After registration, configure account mappings to link workspace members to their corresponding EMR cluster accounts. The mapped account is used when a node runs in the cluster.
For details, see Register an EMR cluster to DataWorks.
Implement complete data permission management
When multiple users share the same Hadoop account, users and data permissions are not effectively managed. Using LDAP authentication together with Ranger or DLF-Auth solves this: each user gets a named account, and data permissions are granted explicitly per account.
The following steps use LDAP + DLF-Auth as an example.
Set up LDAP + DLF-Auth
Enable OpenLDAP. In the EMR cluster, select the OpenLDAP service, start it, and add user accounts for each team member.
Enable LDAP authentication for a service.
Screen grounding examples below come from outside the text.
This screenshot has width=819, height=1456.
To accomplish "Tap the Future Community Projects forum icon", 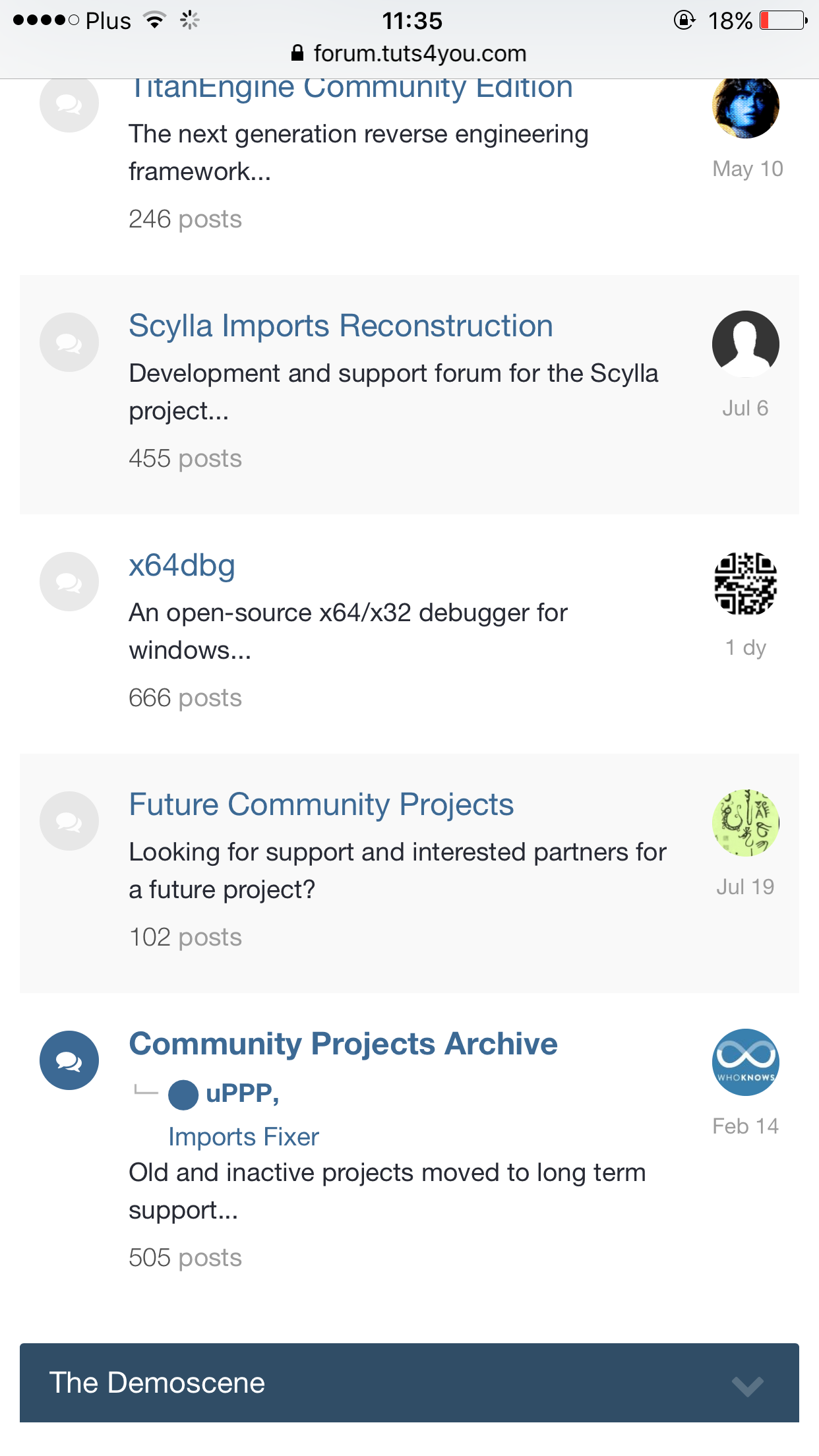I will (69, 821).
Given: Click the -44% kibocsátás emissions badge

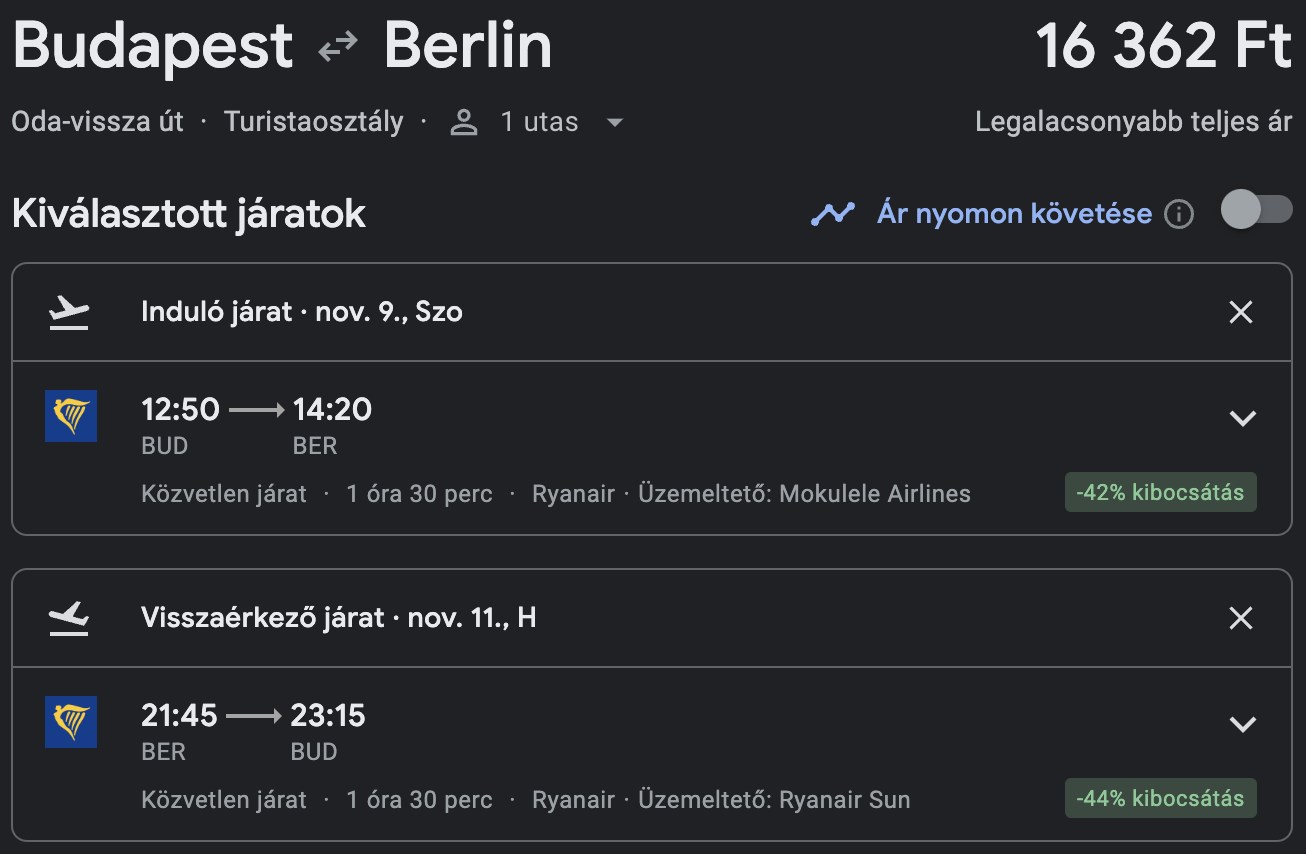Looking at the screenshot, I should coord(1160,799).
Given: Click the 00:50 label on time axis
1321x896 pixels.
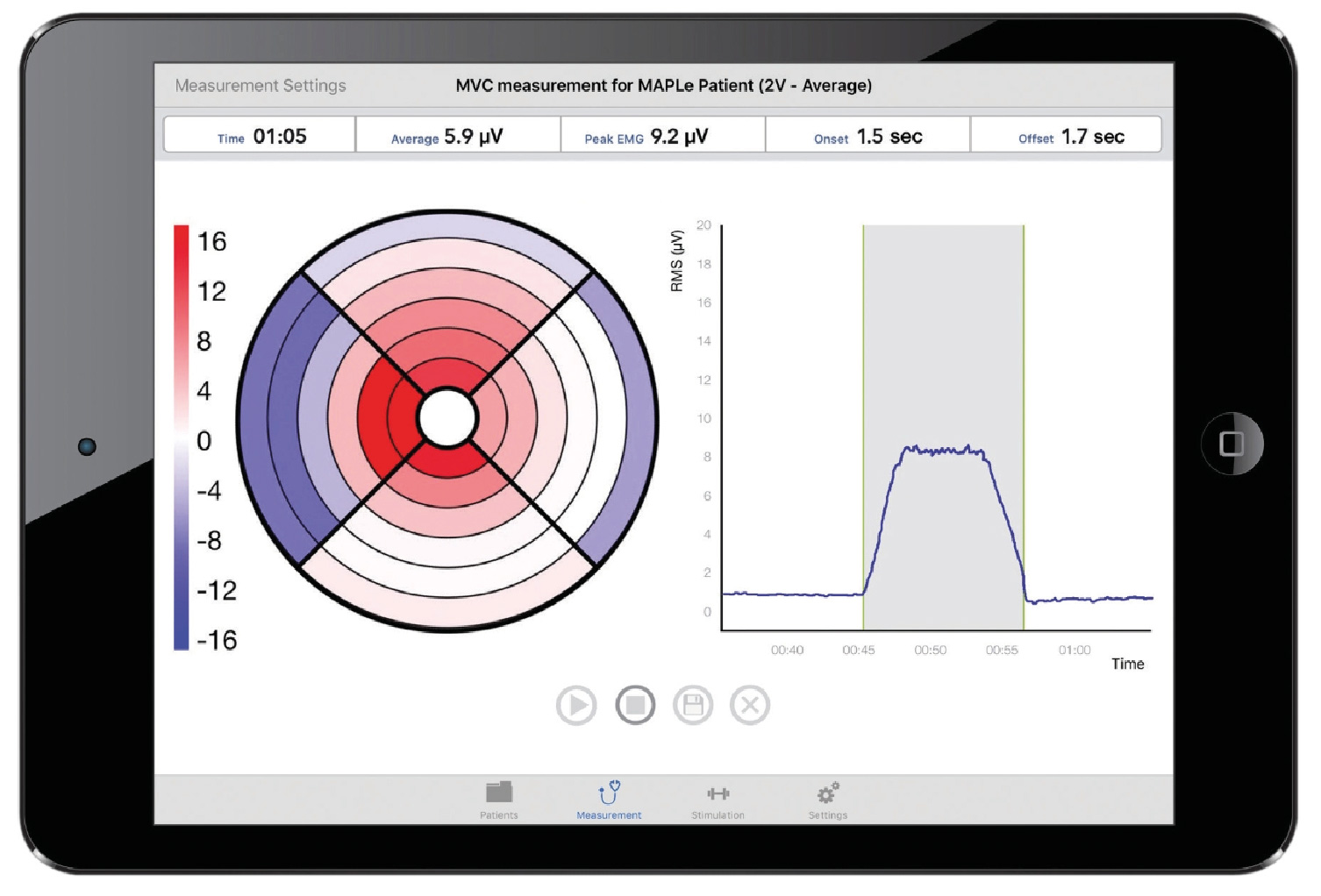Looking at the screenshot, I should point(930,651).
Select a service such as Hive, and enable OpenLDAP for it. Verify that users can log in with their LDAP credentials and run jobs as expected.
Register the EMR cluster. Go to Management Center > Cluster Management. When registering your EMR cluster to a DataWorks workspace, set the Default Access Identity to match your access model (task owner, Alibaba Cloud account, or RAM user). For details, see Register an EMR cluster to DataWorks.
Map workspace accounts to LDAP accounts. On the Cluster Management page, find your cluster and click the Account Mappings tab. Click Edit Account Mappings and map each Alibaba Cloud account or RAM user to the corresponding LDAP account.
Grant data permissions in Security Center. Go to DataWorks Security Center and configure DLF permissions for each account. Make sure every account that runs nodes has the required permissions—nodes will fail if the executing account lacks access to the data.